Pull out every line below that holds the word "will".

Data to examine:
::::
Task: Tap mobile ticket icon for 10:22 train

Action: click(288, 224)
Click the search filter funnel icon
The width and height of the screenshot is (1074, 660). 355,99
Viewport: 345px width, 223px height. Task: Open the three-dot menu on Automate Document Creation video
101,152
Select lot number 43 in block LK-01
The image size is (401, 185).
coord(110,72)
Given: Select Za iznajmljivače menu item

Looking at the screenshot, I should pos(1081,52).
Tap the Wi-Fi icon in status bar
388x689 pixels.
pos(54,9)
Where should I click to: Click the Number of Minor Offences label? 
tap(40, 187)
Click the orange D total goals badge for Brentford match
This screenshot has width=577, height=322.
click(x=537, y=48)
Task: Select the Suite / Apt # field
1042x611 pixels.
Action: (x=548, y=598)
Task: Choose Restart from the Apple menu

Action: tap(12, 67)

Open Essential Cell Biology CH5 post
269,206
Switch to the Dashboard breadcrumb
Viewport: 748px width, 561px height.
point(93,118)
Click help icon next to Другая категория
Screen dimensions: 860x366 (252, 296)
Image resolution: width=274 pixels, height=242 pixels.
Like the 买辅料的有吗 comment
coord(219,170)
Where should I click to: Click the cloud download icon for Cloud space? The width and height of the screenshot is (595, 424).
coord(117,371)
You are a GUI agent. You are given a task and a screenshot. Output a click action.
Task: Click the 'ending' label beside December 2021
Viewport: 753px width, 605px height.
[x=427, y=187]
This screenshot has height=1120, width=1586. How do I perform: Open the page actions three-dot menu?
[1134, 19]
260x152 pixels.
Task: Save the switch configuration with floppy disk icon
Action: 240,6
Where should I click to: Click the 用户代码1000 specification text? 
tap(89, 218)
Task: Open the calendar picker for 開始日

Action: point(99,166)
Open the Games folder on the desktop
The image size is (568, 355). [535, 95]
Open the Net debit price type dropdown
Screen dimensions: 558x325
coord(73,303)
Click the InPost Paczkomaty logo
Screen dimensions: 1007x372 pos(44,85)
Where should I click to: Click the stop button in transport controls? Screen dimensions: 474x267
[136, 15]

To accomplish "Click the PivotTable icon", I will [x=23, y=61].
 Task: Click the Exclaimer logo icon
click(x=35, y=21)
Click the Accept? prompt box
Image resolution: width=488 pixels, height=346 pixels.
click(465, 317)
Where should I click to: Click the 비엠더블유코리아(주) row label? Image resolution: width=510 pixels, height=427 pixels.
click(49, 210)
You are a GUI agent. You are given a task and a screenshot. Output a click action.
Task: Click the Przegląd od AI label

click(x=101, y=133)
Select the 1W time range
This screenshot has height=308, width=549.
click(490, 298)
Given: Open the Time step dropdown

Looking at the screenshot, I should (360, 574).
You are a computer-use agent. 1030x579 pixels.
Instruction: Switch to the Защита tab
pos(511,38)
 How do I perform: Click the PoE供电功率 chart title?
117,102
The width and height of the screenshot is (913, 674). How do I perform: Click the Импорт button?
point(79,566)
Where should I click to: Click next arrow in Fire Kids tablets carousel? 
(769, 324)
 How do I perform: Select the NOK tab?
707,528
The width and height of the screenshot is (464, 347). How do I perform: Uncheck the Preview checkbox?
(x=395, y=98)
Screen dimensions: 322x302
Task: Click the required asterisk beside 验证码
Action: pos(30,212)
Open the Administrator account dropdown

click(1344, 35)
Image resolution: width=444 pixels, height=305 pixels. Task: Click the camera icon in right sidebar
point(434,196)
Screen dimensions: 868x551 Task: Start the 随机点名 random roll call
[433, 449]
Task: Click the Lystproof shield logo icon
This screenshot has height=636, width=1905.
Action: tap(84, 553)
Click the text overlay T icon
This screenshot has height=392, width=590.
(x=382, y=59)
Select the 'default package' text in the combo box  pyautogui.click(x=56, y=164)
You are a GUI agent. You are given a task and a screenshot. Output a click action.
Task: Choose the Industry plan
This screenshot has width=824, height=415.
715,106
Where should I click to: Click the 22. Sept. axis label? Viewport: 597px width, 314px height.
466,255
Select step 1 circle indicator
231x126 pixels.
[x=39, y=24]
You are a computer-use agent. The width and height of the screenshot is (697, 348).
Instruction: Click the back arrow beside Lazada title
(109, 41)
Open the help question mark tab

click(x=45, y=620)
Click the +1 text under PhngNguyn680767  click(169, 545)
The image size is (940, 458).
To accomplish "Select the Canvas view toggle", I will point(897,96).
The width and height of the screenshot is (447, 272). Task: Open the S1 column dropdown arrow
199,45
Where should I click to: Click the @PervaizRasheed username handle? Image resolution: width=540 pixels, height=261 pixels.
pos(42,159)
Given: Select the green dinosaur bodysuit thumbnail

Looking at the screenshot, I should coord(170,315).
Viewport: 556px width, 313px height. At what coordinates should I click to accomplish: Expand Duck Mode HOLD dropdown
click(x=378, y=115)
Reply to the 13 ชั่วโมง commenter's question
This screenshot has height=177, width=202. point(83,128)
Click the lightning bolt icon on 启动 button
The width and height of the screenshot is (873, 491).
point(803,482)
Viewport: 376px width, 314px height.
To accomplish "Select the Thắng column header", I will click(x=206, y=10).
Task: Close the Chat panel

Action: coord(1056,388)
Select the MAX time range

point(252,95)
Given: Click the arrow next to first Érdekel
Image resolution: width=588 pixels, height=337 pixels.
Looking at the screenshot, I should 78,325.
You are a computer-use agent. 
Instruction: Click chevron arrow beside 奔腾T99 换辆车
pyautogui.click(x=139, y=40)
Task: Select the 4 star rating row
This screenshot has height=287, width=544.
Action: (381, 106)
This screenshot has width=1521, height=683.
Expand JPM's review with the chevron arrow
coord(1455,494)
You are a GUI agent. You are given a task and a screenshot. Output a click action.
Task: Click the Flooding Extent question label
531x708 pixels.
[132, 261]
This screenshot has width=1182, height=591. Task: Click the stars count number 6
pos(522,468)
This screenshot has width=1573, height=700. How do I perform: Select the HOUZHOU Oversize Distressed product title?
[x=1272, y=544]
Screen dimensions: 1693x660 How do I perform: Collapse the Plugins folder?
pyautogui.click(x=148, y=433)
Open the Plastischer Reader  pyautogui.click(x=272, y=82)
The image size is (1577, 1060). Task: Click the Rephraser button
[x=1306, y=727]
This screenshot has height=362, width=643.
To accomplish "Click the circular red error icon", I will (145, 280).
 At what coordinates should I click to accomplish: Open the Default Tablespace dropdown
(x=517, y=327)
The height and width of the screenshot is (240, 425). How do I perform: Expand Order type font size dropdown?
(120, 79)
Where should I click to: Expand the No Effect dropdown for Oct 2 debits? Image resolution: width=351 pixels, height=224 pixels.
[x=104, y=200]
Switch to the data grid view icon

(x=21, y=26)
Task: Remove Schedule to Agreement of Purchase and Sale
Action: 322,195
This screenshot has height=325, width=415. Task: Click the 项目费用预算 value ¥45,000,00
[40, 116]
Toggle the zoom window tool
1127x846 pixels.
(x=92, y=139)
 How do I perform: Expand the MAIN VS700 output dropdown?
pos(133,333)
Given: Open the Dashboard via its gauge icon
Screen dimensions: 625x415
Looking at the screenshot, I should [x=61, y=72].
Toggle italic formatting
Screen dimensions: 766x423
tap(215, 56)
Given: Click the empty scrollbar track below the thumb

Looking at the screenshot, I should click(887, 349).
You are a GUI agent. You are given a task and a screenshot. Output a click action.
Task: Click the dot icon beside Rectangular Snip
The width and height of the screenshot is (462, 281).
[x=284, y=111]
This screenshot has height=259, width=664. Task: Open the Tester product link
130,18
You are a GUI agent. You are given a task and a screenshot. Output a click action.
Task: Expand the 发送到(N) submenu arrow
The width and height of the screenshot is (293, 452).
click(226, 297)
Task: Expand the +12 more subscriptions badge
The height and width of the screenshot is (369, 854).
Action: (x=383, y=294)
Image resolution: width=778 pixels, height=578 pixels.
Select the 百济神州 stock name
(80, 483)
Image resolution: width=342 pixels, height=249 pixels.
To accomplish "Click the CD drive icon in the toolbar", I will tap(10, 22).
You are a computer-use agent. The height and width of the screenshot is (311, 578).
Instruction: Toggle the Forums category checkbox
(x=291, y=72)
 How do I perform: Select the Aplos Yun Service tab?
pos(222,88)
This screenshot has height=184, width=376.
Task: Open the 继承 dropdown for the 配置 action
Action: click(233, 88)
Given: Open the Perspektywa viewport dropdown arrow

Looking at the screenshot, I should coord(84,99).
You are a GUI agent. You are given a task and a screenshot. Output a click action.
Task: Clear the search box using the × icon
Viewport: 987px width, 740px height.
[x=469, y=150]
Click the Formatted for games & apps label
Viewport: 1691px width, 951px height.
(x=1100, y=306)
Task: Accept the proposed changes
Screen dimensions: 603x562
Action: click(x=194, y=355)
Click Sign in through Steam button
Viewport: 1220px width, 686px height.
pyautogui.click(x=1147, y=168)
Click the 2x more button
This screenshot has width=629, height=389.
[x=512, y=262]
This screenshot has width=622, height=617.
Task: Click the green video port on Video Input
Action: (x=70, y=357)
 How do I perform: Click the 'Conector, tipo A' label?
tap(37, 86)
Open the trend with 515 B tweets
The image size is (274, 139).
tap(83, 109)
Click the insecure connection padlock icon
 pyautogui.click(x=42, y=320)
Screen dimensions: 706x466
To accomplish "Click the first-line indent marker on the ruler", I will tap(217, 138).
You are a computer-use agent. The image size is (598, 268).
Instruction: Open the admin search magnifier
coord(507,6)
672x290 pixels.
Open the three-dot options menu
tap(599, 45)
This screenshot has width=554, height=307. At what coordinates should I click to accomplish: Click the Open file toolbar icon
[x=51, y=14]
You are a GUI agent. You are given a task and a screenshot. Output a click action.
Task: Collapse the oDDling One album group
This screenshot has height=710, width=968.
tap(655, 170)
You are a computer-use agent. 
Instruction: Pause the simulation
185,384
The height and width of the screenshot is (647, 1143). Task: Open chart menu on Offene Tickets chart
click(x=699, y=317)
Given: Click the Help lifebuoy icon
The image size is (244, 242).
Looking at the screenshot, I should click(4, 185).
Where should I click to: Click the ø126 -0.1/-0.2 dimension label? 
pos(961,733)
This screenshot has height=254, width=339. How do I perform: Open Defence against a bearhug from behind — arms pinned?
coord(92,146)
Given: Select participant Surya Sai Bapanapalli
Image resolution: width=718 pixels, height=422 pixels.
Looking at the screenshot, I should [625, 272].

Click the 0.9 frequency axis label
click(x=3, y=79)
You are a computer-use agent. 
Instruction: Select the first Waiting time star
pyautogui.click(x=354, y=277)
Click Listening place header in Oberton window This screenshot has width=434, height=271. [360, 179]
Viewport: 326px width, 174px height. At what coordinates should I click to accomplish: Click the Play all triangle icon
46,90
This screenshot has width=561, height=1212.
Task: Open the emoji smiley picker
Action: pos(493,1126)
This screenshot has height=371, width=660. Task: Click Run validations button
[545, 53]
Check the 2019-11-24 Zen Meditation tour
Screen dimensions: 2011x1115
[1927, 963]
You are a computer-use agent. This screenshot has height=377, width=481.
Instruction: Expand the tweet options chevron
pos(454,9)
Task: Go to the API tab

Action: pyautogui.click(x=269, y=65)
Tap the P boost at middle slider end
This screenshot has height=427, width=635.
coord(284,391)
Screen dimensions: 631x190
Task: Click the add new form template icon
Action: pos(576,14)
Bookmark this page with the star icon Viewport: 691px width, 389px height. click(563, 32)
::::
Answer to the problem:
To accomplish "Click the PivotTable icon", I will [x=23, y=61].
To accomplish "Select the Canvas view toggle", I will point(897,96).
To accomplish "Select the Thắng column header", I will click(x=206, y=10).
To accomplish "Click the circular red error icon", I will (145, 280).
To accomplish "Click the CD drive icon in the toolbar", I will tap(10, 22).
To accomplish "Click the first-line indent marker on the ruler", I will tap(217, 138).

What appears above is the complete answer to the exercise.